Six miles east of Atlanta is the city of Decatur, the second oldest city in the metropolitan area. It's the DeKalb County seat, and it has a population of about 19,000 people.

Decatur probably could have been Atlanta, had it made a different decision about the railroad back in the 1840s. At that time, the Western and Atlantic Railroad wanted to add a stop in Decatur, but the townspeople opposed the idea because they didn't want the noise and the smoke besmirching the place. So the Western and Atlantic moved the site to a smaller settlement called Terminus, which eventually became Atlanta. Today, downtown Decatur does have a convenient MARTA station, though.

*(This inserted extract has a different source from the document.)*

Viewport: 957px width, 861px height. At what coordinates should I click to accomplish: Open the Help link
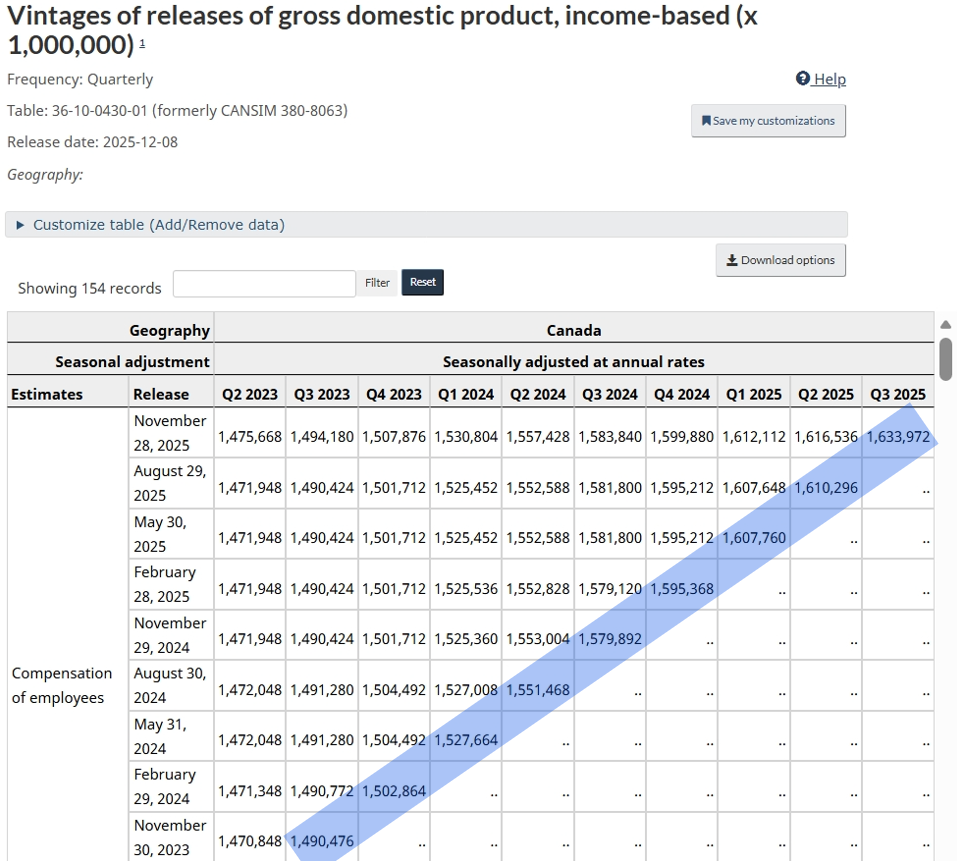(x=829, y=79)
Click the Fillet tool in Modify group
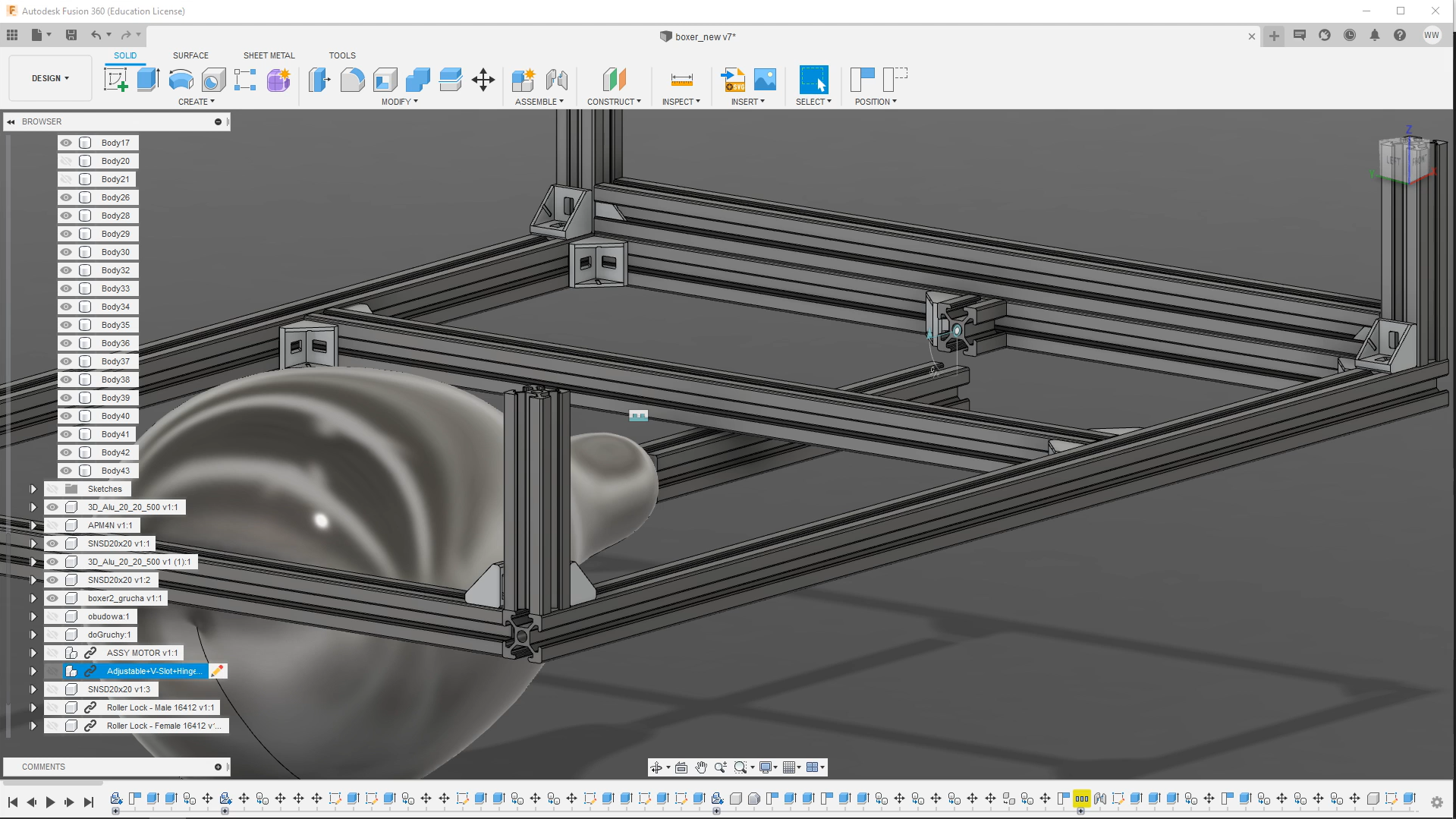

Many residents of Decatur work in the "Clifton Corridor," along which the Centers for Disease Control (CDC), Emory University and Emory University Hospital and Children's Healthcare of Atlanta extend.

Like Atlanta, Decatur is a city of many neighborhoods. Some of the most popular include Adair Park, Glennwood Estates, Great Lakes, Forrest Hills, Leafmore Hills, Lindmoor Woods, Medlock Park, Oakhurst, Oak Grove, Sagamore Hills, University Heights and Winnona Park. In a few words, here's what makes these neighborhoods so desirable:

Adair Park: Connects to Atlanta via Ponce de Leon Avenue, includes Decatur's main post office and diverse housing types, with numerous 1900s Craftsman bungalows

Forrest Hills: Made up of only five streets and 250 houses, with an active neighborhood association that plans lots of social events; good public schools and three private ones

Glennwood Estates: Walking distance to downtown Decatur, Glennwood Elementary School

Great Lakes: A five-minute commute to Emory or the CDC

Leafmore Hills: Less than three miles to the Clifton Corridor; swim and tennis club; and close to North Lake Mall, Toco Hills shopping center and downtown Decatur

Lindmoor Woods: Five minutes from downtown in unincorporated DeKalb, so no city of Decatur taxes

Medlock Park: Near Emory, the Shepherd Nature Center and Medlock Park and Recreation Center

Oak Grove: Large lots and good schools between LaVista and Briarcliff Roads, and easy access to I-285, downtown Decatur and the Clifton Corridor

Oakhurst: Hip and trendy, with good schools, festivals and events, Oakhurst Village and a dog park

Sagamore Hills: Three miles from Emory, the CDC and shopping centers

University Hills: Affordability close to Emory, CDC, Medlock Park and downtown Decatur, with top-rated Lakeside High School

Winnona Park: Near Agnes Scott College,sdjhgh with good schools, an active neighborhood association and historic housing districts

Housing options in Decatur's neighborhoods range from 100-year-old Craftsman bungalows to contemporary gated estates to mid-century ranches to Tudors to townhomes.

Decatur has a year-round schedule of interesting and fun events: the Decatur Arts Festival, the Decatur Beach Party, the Holiday Candlelight Tour of Homes, the Great Decatur Beer Tasting Festival, the Decatur Wine Tasting Tour, a lantern parade, a bonfire and marshmallow roast and a concert with fireworks for Independence Day. The annual Atlanta Journal-Constitution Decatur Book Festival is the largest independent book festival in the country and is held every Labor Day weekend. In September, Oakhurst hosts Jazz Nights – outdoor concerts with picnicking. And Oakhurst is also the scene for the annual BBQ, Blues & Bluegrass Festival.

At the Decatur Old House Fair, visitors can get their fill of ideas and advice on renovating, furnishing and maintaining older homes during a day of speakers and exhibits.

The City of Decatur schools are considered some of the best in the state. Notable are the Early Learning Childhood Center, Oakhurst Elementary, Clairemont Elementary, Glennwood Elementary, Winnona Park Elementary, Renfroe Middle School and Decatur High School, an International Baccalaureate World School. Students at Decatur city schools perform above state and national levels on standardized tests, including the SAT.